All of lore.kernel.org
 help / color / mirror / Atom feed
From: Russ Anderson <rja@sgi.com>
To: Andi Kleen <andi@firstfloor.org>
Cc: "Eric W. Biederman" <ebiederm@xmission.com>,
	Borislav Petkov <bp@amd64.org>,
	"Luck, Tony" <tony.luck@intel.com>,
	Hidetoshi Seto <seto.hidetoshi@jp.fujitsu.com>,
	Mauro Carvalho Chehab <mchehab@redhat.com>,
	"Young, Brent" <brent.young@intel.com>,
	Linux Kernel Mailing List <linux-kernel@vger.kernel.org>,
	Ingo Molnar <mingo@redhat.com>,
	Thomas Gleixner <tglx@linutronix.de>,
	Matt Domsch <Matt_Domsch@dell.com>,
	Doug Thompson <dougthompson@xmission.com>,
	Joe Perches <joe@perches.com>, Ingo Molnar <mingo@elte.hu>,
	"bluesmoke-devel@lists.sourceforge.net"
	<bluesmoke-devel@lists.sourceforge.net>,
	Linux Edac Mailing List <linux-edac@vger.kernel.org>,
	rja@sgi.com
Subject: Re: Hardware Error Kernel Mini-Summit
Date: Mon, 24 May 2010 11:21:24 -0500	[thread overview]
Message-ID: <20100524162124.GB7145@sgi.com> (raw)
In-Reply-To: <20100519090323.GA18073@basil.fritz.box>

On Wed, May 19, 2010 at 11:03:24AM +0200, Andi Kleen wrote:
> Hi Eric,
> 
> > I'm not ready to believe the average person that is running linux
> > is too stupid to understand the difference between a hardware
> > error and a software error.
> 
> Experience disagrees with you (that is not sure about average,
> but at least there's a significant portion) 
> 
> Also again today there are other reasons for it.

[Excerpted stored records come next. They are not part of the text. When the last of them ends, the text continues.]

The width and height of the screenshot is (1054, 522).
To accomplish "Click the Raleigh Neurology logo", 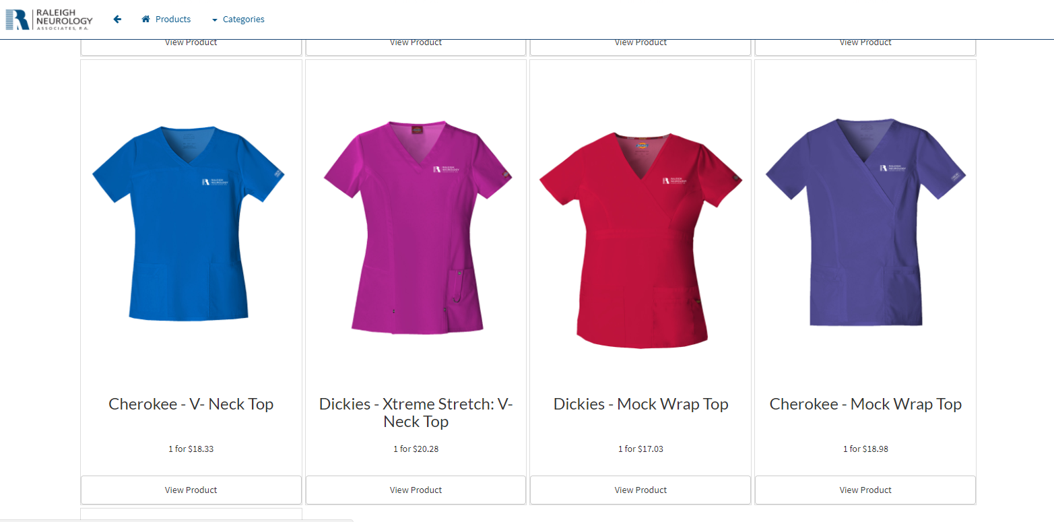I will tap(49, 20).
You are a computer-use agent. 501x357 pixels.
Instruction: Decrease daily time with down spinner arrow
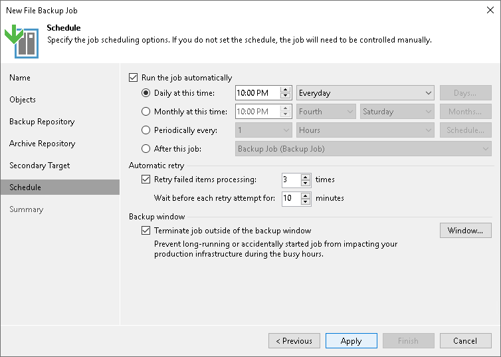coord(286,96)
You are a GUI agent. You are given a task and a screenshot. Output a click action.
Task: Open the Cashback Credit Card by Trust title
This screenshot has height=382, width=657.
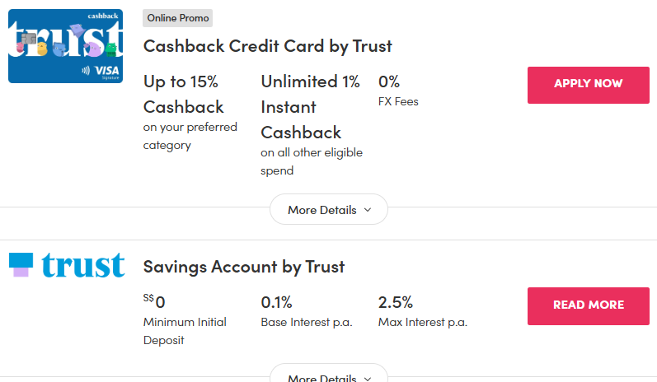click(x=267, y=46)
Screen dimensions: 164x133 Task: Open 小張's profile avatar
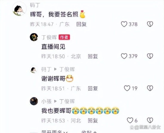34,101
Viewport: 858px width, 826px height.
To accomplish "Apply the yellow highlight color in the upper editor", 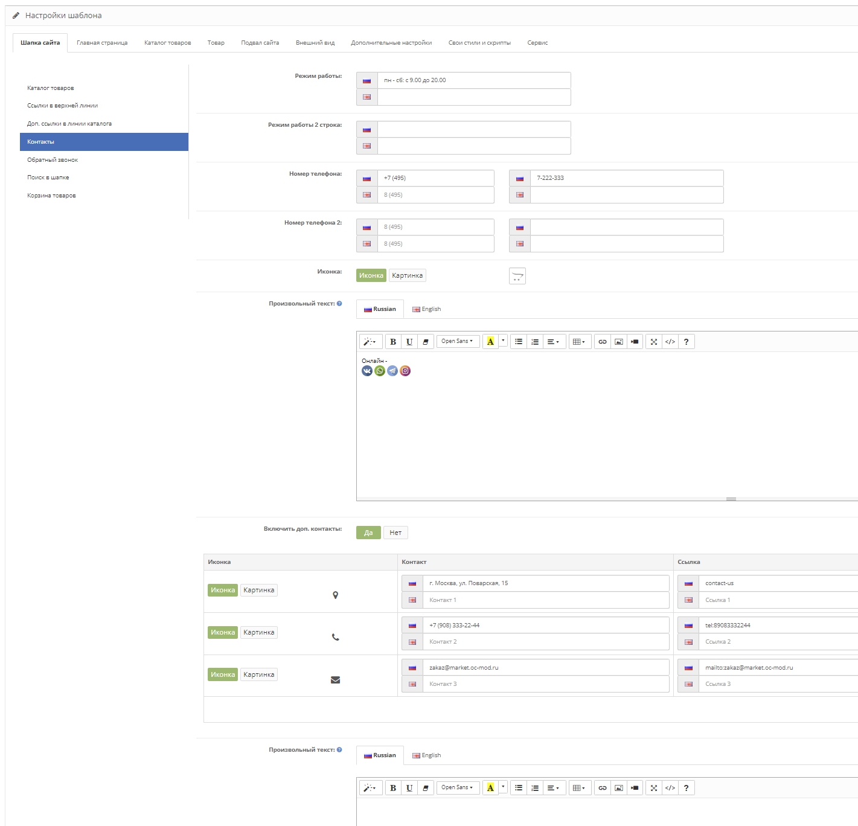I will [490, 342].
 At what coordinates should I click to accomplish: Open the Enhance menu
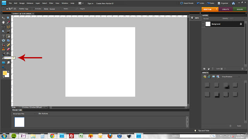[x=30, y=3]
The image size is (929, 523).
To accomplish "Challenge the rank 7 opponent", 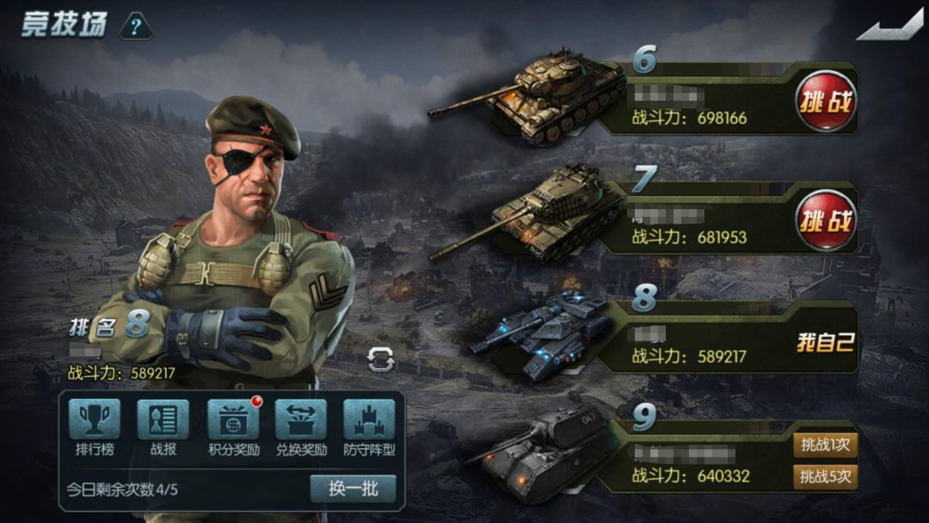I will [x=826, y=220].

I agree with Andi.  While there are a wire range of users, the
vast majority know little about the hardware they are running
on.  Even in commercial settings, where users/admins are better
educated, there is little time to do detailed error analysis.

The more errors are detected/analyzed/corrected/recovered, the
better it is for everyone.

 
> > > Really to do anything useful with them you need trends
> > > and automatic actions (like predictive page offlining)
> > 
> > Not at all, and I don't have a clue where you start thinking
> > predictive page offlining makes the least bit of sense.  Broken
> > or even weak bits are rarely the common reason for ECC errors.
> 
> There are various studies that disagree with you on that.

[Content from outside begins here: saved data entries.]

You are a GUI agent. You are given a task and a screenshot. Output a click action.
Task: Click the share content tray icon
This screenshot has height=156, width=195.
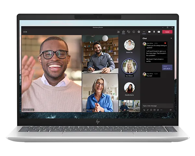pyautogui.click(x=159, y=32)
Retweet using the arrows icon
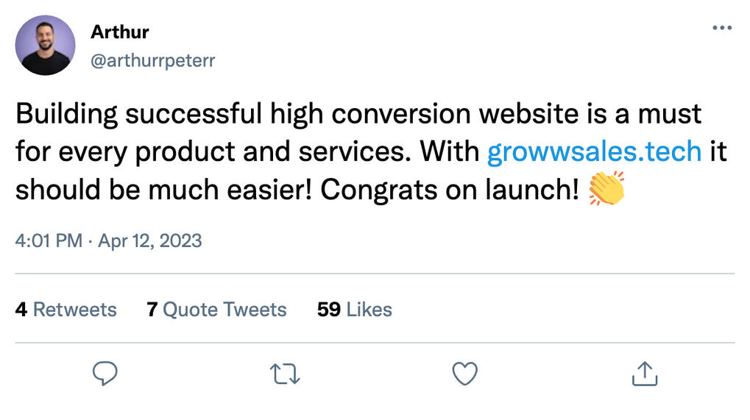750x420 pixels. coord(286,374)
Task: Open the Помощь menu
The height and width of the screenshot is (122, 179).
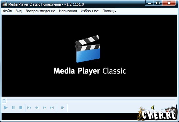Action: tap(109, 11)
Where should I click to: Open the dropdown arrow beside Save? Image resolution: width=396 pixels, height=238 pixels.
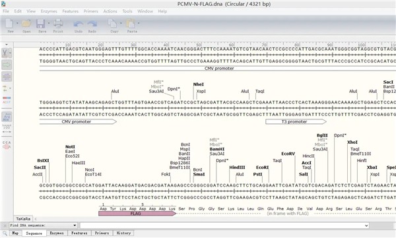(48, 23)
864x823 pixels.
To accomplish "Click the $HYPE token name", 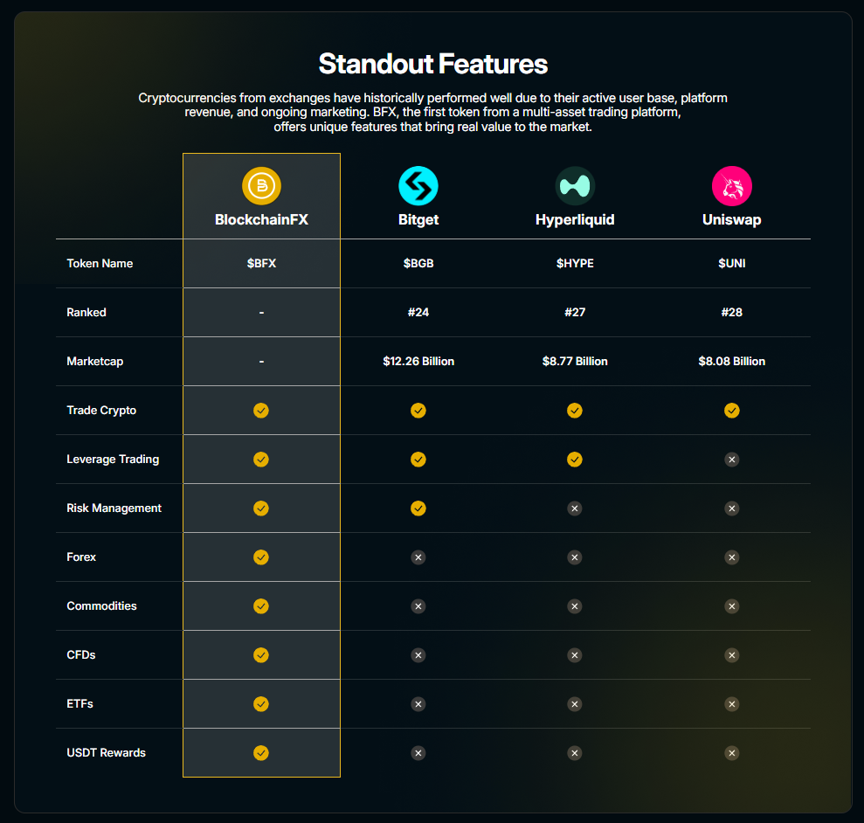I will pos(575,263).
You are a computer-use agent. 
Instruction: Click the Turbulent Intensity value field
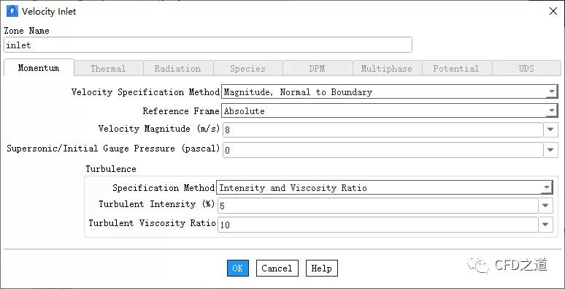coord(377,206)
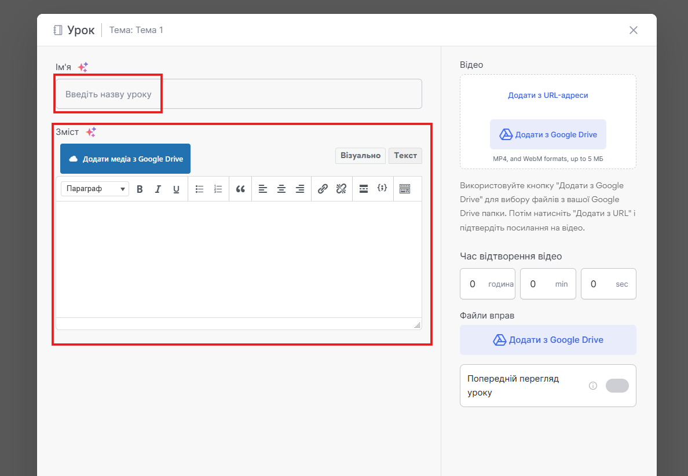Insert a Read More tag

pos(364,189)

Having the infrastructure to automatically off-line pages
is a good thing.  The details of where to set the predictive
threshold likely will be hardware specific (different DIMM
types failing at different rates).  It needs to be adjustable.

> > > A log isn't really a good format for that
> > 
> > A log is a fine format for realizing you have a problem.  A
> 
> A low steady rate of corrected errors on a large system
> is expected.  In fact if you look at the memory error log.
> of a large system (towards TBs) it nearly always has some 
> memory related events.

Yes, there are certainly examples of that.  

> In this case a log is not really useful. What you need
> is useful thresholds and a good summary.

The larger the system the more important a good summary is.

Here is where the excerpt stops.